TDE(Transparent Data Encryption) is to store all files constituting the database cluster securely on the disk in an encrypted format (static data encryption), and then decrypt them when reading blocks from the disk. Data is unencrypted in memory.

TDE has the following characteristics:

During startup, the server can access the key of the initialization database and provide the encryption key through a special configuration parameter, which specifies a custom key setting command for realizing special security requirements. TDE internally uses the industry standard 128 bit aes-ctr encryption algorithm to encrypt / decrypt data blocks on the disk.
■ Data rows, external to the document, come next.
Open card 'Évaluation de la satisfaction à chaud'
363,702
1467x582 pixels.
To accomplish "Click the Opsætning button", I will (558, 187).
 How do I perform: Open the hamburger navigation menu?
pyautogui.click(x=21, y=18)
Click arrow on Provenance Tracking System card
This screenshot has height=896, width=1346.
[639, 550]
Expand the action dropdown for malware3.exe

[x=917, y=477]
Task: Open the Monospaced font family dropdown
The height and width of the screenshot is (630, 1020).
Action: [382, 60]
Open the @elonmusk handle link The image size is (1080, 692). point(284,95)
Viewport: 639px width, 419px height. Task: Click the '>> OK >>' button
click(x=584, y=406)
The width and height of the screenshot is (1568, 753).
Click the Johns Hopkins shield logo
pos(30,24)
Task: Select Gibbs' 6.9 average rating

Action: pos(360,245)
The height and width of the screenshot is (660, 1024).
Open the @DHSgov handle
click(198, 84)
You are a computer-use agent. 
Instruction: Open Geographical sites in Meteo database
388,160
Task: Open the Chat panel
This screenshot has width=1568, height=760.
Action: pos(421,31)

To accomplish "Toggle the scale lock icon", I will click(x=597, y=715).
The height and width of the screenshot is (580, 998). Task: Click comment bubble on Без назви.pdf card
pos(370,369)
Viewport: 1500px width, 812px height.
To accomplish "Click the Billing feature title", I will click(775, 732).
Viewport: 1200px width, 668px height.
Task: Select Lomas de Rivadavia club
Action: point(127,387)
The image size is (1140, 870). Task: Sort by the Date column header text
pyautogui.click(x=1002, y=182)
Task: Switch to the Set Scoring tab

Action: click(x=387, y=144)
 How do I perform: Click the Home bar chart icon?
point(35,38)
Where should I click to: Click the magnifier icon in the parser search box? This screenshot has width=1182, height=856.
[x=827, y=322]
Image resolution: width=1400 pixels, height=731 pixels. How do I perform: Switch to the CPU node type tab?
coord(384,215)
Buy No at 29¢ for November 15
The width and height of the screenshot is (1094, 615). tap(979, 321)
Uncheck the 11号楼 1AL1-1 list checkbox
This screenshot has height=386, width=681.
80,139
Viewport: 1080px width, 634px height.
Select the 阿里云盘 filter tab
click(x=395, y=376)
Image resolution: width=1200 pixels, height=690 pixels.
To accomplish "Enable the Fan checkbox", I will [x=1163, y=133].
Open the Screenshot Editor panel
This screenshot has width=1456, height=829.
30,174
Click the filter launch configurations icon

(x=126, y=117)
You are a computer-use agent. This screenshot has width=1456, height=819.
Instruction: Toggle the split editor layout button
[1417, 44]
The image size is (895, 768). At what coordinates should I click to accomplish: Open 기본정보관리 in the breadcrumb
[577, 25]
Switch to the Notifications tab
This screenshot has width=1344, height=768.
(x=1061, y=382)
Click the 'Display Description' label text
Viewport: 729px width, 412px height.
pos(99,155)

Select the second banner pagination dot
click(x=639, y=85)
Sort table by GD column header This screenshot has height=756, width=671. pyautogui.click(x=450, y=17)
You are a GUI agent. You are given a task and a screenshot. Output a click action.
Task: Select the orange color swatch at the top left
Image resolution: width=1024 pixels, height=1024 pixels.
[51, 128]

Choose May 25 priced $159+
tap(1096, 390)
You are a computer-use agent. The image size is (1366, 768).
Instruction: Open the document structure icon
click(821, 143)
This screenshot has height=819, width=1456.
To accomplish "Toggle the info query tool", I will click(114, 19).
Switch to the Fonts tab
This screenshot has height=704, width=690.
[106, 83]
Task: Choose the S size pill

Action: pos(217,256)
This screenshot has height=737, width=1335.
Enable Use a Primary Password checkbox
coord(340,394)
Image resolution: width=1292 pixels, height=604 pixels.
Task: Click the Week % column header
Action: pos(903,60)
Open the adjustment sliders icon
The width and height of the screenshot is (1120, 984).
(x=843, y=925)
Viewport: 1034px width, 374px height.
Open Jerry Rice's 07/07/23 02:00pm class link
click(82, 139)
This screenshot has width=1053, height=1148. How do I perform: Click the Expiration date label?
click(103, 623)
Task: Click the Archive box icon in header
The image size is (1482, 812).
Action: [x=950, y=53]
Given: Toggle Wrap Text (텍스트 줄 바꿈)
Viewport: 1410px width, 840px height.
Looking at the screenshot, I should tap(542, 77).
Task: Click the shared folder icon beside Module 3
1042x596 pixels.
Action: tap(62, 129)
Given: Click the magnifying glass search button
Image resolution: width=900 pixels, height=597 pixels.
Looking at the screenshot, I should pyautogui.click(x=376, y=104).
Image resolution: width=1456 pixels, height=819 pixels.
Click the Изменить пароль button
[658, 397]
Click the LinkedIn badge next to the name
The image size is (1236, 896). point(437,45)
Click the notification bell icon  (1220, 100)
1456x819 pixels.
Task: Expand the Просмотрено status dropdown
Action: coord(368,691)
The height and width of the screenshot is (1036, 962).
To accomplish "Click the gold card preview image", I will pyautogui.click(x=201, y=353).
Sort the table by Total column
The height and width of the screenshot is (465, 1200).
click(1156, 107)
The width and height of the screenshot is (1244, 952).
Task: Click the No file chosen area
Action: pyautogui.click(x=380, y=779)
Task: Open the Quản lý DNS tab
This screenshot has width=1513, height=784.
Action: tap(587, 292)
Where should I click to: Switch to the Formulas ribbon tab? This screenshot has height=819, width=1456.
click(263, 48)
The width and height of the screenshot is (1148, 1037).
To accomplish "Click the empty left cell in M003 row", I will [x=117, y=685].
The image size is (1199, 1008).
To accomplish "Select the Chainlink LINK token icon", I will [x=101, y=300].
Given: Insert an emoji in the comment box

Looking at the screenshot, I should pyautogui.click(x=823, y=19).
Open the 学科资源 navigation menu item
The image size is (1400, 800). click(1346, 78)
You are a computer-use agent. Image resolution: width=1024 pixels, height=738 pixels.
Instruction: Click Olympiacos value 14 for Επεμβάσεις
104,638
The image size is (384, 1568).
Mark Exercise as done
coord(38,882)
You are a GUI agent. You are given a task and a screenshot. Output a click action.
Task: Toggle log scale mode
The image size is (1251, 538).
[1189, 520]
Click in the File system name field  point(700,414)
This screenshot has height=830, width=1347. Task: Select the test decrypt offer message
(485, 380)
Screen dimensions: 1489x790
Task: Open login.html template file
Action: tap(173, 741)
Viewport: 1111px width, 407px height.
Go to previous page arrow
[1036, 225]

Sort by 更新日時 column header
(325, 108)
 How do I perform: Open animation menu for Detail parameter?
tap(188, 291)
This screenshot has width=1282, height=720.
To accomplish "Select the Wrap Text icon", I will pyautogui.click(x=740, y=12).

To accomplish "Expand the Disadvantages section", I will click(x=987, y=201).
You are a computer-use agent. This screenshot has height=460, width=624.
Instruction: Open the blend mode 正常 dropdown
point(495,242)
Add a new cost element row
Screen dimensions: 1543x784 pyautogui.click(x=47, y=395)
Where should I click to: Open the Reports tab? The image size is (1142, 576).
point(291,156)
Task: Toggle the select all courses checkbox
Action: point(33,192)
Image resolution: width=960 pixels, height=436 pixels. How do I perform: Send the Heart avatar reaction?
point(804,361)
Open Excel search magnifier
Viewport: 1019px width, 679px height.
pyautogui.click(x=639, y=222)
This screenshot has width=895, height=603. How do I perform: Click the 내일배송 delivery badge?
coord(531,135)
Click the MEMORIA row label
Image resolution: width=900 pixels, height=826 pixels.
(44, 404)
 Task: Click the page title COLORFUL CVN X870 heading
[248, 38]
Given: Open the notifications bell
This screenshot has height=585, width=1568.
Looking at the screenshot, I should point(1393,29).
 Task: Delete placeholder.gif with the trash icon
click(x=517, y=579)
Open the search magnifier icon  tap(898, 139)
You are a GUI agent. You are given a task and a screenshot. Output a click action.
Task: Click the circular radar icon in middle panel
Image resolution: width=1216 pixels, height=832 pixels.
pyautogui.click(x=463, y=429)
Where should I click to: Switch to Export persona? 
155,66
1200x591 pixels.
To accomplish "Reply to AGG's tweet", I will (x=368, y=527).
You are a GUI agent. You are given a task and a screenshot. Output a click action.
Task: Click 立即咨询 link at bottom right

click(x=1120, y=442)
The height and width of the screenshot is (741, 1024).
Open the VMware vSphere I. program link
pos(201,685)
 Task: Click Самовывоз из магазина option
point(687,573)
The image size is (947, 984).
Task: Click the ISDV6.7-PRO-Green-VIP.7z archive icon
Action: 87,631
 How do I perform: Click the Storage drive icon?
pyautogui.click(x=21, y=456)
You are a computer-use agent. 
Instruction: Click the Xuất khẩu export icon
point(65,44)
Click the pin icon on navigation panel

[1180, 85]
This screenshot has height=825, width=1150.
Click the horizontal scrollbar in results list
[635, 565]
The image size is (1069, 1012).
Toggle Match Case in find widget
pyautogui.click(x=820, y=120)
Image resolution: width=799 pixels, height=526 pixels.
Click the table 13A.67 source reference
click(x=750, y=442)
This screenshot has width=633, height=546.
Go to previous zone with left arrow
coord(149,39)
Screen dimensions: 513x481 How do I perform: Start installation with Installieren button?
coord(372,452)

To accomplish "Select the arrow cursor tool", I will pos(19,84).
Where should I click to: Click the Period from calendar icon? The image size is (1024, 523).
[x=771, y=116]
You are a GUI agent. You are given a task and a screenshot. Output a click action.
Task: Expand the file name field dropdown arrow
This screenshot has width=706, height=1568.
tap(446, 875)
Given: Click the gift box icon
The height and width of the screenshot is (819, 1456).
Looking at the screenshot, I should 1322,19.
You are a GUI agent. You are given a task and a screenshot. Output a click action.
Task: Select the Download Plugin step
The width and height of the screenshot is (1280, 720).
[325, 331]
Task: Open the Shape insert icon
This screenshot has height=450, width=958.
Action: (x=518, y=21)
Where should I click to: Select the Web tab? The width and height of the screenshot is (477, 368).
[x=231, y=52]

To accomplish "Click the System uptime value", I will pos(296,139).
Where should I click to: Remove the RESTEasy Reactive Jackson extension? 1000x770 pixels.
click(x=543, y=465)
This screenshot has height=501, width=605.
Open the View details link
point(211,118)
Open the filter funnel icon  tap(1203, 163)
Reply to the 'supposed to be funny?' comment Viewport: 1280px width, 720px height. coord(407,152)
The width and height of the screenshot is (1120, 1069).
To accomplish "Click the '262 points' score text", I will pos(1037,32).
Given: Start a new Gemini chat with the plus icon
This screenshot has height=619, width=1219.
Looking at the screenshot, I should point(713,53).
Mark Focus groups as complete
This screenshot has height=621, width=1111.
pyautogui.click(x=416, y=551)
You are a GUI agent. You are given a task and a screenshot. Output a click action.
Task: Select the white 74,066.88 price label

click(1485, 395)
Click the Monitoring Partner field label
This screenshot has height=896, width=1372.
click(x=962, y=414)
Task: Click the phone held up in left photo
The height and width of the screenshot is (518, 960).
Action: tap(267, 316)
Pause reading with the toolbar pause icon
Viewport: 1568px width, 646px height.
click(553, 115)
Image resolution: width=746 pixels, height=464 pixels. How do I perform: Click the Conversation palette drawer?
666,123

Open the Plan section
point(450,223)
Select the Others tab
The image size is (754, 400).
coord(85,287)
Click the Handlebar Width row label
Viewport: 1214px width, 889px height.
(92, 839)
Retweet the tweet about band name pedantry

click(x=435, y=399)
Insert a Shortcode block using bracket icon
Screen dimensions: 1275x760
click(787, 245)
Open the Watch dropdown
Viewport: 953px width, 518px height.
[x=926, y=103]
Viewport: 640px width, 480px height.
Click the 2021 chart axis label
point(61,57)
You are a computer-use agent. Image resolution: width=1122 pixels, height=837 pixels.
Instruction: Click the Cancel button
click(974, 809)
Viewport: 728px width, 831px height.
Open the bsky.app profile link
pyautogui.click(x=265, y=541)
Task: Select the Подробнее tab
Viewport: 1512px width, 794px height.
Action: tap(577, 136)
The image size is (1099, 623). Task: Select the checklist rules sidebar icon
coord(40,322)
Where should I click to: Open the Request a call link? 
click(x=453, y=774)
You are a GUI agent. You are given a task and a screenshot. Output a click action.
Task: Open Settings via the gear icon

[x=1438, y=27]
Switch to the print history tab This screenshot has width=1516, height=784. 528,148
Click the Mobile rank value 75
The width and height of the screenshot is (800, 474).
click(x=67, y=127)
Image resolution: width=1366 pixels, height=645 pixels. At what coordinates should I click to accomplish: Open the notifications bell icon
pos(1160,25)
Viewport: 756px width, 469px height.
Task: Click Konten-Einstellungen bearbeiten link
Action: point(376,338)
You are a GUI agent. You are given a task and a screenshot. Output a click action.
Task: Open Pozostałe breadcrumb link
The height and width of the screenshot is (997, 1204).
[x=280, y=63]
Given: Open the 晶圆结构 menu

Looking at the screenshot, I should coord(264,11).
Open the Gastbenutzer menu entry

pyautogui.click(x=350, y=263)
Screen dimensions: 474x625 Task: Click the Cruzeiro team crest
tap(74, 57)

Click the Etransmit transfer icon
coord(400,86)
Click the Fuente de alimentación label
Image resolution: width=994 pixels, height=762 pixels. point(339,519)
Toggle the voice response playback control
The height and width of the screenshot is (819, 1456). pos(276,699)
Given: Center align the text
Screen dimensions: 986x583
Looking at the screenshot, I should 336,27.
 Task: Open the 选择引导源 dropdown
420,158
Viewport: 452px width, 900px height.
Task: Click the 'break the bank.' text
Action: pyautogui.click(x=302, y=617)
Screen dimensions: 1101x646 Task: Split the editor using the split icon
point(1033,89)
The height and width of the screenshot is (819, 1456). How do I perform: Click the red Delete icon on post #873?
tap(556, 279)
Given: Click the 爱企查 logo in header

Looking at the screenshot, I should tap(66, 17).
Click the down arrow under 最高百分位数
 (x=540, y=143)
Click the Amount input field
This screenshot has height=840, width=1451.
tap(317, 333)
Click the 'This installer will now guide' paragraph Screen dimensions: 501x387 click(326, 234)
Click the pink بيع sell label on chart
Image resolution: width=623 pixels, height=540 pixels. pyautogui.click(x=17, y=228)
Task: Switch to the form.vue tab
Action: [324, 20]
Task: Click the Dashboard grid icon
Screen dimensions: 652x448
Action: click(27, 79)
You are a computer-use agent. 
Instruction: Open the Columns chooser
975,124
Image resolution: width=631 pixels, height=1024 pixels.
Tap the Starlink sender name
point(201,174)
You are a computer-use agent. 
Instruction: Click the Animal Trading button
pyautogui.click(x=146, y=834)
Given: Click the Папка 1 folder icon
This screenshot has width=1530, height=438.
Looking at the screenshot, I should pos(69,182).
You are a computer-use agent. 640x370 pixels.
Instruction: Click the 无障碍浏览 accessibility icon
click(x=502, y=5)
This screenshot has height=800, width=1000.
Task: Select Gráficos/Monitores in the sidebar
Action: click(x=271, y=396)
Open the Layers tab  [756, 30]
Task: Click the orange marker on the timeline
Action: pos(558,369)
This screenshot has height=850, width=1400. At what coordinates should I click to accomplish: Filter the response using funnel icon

Use lt_initdb passes in the TDE key through the -K option. Before creating a database instance, you must write some code to ensure that the database can read the key during startup and instance creation. Note that this key is never visible to anybody but the database server. The key must be a 32 byte hexadecimal string, or an error will be reported when initializing the instance:

    fatal: encryption key is too short, should be a 32 character hex key
    

Here is an example:

    cat /somewhere/provide_key.sh
    #!/bin/sh
    echo 882fb7c12e80280fd664c69d2d636913
    

All you need is a program that prints the key to stdout, and make sure that LightDB is able to execute this program:

    chmod +x /somewhere/provide_key.sh
    

Create a database instance:

    lt_initdb -p 5432 -D ./data -K /somewhere/provide_key.sh
    

You can use lt_controldata to determine whether the current instance has used transparent encryption. At the end of the listing, you can find the encryption details.

The GUC parameter of lightdb_encryption_key_command will exist in the lightdb.conf configuration file, which ensures that the TDE key will be read again after each restart of the data.

Note that we don’t currently support in-place encryption of existing clusters. You will need to perform a dump and reload to an encrypted instance, or use logical replication to perform the migration online.